Подтекстуальное обращение к Тютчеву мотивировано не только смежностью тютчевской темы с немецкой, но и некоторыми жанровыми особенностями ОВР. Жанровым или, точнее, метапоэтическим аналогам монументальности Баха и готики соответствует одичность стихотворения[212]. Монументальное время требует монументальных поэтических средств и форм; пространство оды в русской поэзии было издавна, начиная от Ломоносова и Державина, местом не только ликований, но и жанром призывов-предложений и утопических видений, причем главным образом политического характера. По мнению Л. В. Пумпянского, «классический поэт связан… с совершенно определенной картиной мира: монументальной» (2000: 157).
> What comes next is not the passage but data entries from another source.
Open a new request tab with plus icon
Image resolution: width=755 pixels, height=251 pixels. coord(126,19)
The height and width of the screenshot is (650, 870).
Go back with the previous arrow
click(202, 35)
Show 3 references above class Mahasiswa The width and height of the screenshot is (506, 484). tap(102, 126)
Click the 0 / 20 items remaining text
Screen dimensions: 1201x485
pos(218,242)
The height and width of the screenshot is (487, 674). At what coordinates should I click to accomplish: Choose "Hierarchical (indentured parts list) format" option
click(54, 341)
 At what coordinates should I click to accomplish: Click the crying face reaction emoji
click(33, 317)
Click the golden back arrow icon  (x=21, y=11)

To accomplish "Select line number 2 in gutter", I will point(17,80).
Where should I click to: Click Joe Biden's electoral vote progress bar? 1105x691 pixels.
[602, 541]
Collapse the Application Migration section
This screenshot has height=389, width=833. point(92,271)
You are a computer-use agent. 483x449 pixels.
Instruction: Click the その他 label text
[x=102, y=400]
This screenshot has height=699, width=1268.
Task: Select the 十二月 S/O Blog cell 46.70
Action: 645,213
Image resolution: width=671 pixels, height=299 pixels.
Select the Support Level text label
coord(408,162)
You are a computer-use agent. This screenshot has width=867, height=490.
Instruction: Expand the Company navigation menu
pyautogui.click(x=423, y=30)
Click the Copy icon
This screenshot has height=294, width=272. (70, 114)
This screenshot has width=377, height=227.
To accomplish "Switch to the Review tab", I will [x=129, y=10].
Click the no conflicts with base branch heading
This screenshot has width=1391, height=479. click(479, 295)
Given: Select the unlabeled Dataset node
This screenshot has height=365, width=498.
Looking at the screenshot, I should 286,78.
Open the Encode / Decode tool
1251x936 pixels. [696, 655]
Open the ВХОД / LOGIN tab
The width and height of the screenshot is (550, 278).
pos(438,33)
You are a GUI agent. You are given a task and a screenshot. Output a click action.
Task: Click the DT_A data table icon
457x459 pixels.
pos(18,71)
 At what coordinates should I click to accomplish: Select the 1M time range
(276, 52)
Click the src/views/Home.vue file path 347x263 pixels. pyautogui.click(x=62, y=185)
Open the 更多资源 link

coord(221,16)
Мандельштам 1920-х годов тематизирует эту константу «классической» поэтики. В связи с этим стоит отметить, что и ОВР, и процитированная статья Пумпянского были написаны в одно и то же время — в 1923 году: монументальный характер эпохи диктовал поэту Мандельштаму соответствующую образность, а филологу Пумпянскому подсказывал его историко-литературные гипотезы. Характерно, что в те же самые годы Тынянов разрабатывает положения своей будущей статьи «Ода как ораторский жанр» (1927), а Г. Гуковский приступает к исследованиям русской поэзии XVIII века, впоследствии вылившимся в книгу (1927)[213].
Словосочетание «грома проповедь» отсылает и к «громоподобной» традиции поэзии Державина и Тютчева[214]. В сочетании с «проповедью» «гром» сообщает мандельштамовскому высказыванию еще один немаловажный для нашей темы историко-литературный нюанс. Тютчевско-державинский одический принцип «трактовки звуковых тем» в духе немецкого барочного акустизма (Пумпянский 2000: 248) Мандельштам в своей оде ОВР вписывает в традицию морализирующей, догматической поэзии.
При трансплантации принципов немецкой оды на русскую поэтическую почву наряду с формальными особенностями были перенесены и многие риторически-содержательные константы оригинала; в случае мандельштамовской оды, опирающейся на Державина и Тютчева (в ОВР чувствительнее подтекстуальное присутствие Тютчева, в «Грифельной оде» — Державина) с ее одическими истоками — апеллятивность, инвективность, монументальность образов, колоризм. Мандельштам выстраивает свое высказывание, возрождая риторический и метафорический, не только «громоподобный», акустический, но и «цветовой» потенциал жанра: «камчатная скатерть» (ст. 30), оледеневшая кровь зари (ст. 34), белая «шапка» Альп (ст. 45), лазурь (ст. 50). Было бы ошибкой усматривать в «цветовых» пассажах ОВР лишь отголоски символистской эксплуатации сумерек и зари старшими современниками поэта (Белый, Мережковский и др.). Перед нами не символ, а пусть и сильно метафоризированная, но все же реальная картинка. Мандельштамовский колоризм восходит не только к символистам и цветовой метафорике немецких экспрессионистов, но и к цветовой образности «русско-немецкой» оды XVIII века. Мандельштам «колоризирует» свое высказывание, потому что помнит, что колоризм — одна из составляющих поэзии Державина, своего рода требование жанра: в русской оде с ее немецкими барочными и раннеклассицистскими истоками (Пумпянский 2000: 242) он уместнее, чем где бы то ни было.